All About Tachometers

A modern electronic tachometer uses a signal from the engine to generate a readout of engine RPM (revolutions per minute).  The readout may be a moving pointer on a calibrated scale or some digital electronic display.

Historical development

In the beginning, tachometers were strictly mechanical. The first photo shows a Jones Portable (centrifugal) Tachometer
I have that probably dates from WWII. When the drive shaft rotates, a set of weights is rotated through a gear train.  As RPM increases, the weights fly further apart by centrifugal force and move a collar on their common shaft.  The collar is linked to a readout dial.  The gear train affords three different ranges: 50-500, 500-5000 and 5000 to 50,000 RPM.  The rotating weight mechanism recalls the flying ball governors on steam engines.  This is a fairly delicate, expensive device - something that would have been limited to calibrating the mechanical tachometers on the engines themselves or setting mechanical governers.  The oiled cloth cover of the Jones tachometer case still smells like war-surplus from the 1940's to me.  I have checked this tachometer against modern electronic reference tachometers and it is still accurate within 5%.

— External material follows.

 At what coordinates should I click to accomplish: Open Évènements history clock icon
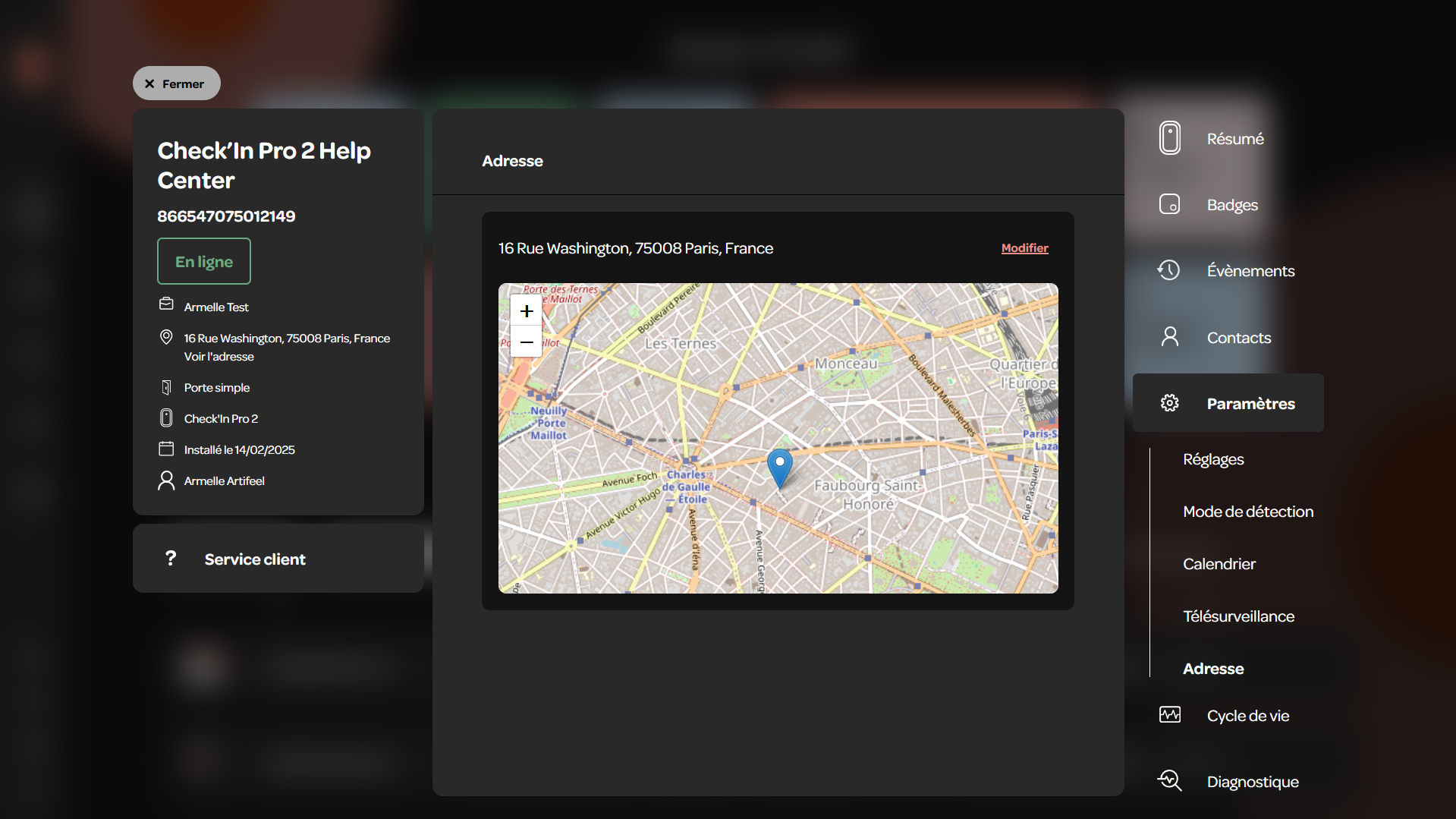pyautogui.click(x=1169, y=270)
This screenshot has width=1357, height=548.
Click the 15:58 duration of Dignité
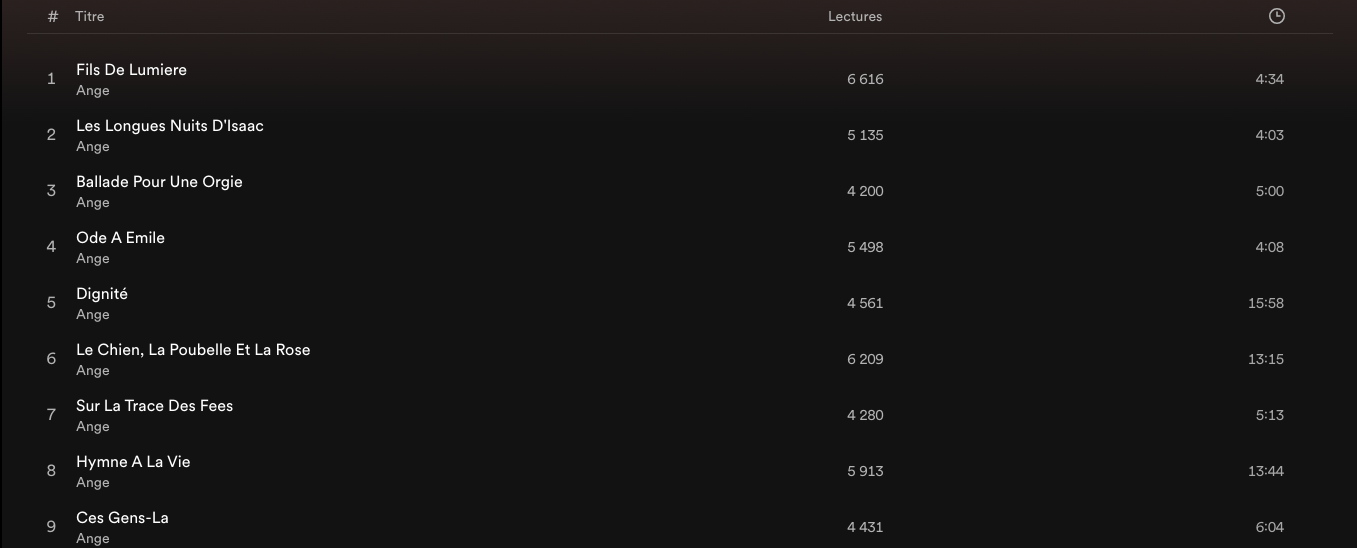pos(1266,303)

A tachometer is more generally useful at the engine control panel than at the engine itself. A flexible spring-steel spirally wound cable was used to mechanically transfer the rotation of the engine to the tachometer.  If you are old enough you might remember automotive speedometer cables.  Same thing.  In the old mechanical speedometer, a flexible rotating cable with it's ends ground square started in the hub of a front wheel and ended in the speedometer body.  Tachometers tended to run off the end of an engine camshaft.  This was physically convenient place to attach a cable and, as the camshaft of a four-stroke engine rotates at half the crankshaft speed, less prone to wear.  Even a two-cycle diesel, which lacks a cylinder valve camshaft, has other coupled half-speed shafts to drive the injection pump, water pumps or the blower. The rotating cable was enclosed in a larger, flexible spirally-wound shell.  Lubricating the cable was a challenge. Grease packing at the factory had to be periodically renewed through preventive maintenance.  There were aso practical lengths beyond which a rotating cable could transmit a small amount of power against friction between the cable and the shell. 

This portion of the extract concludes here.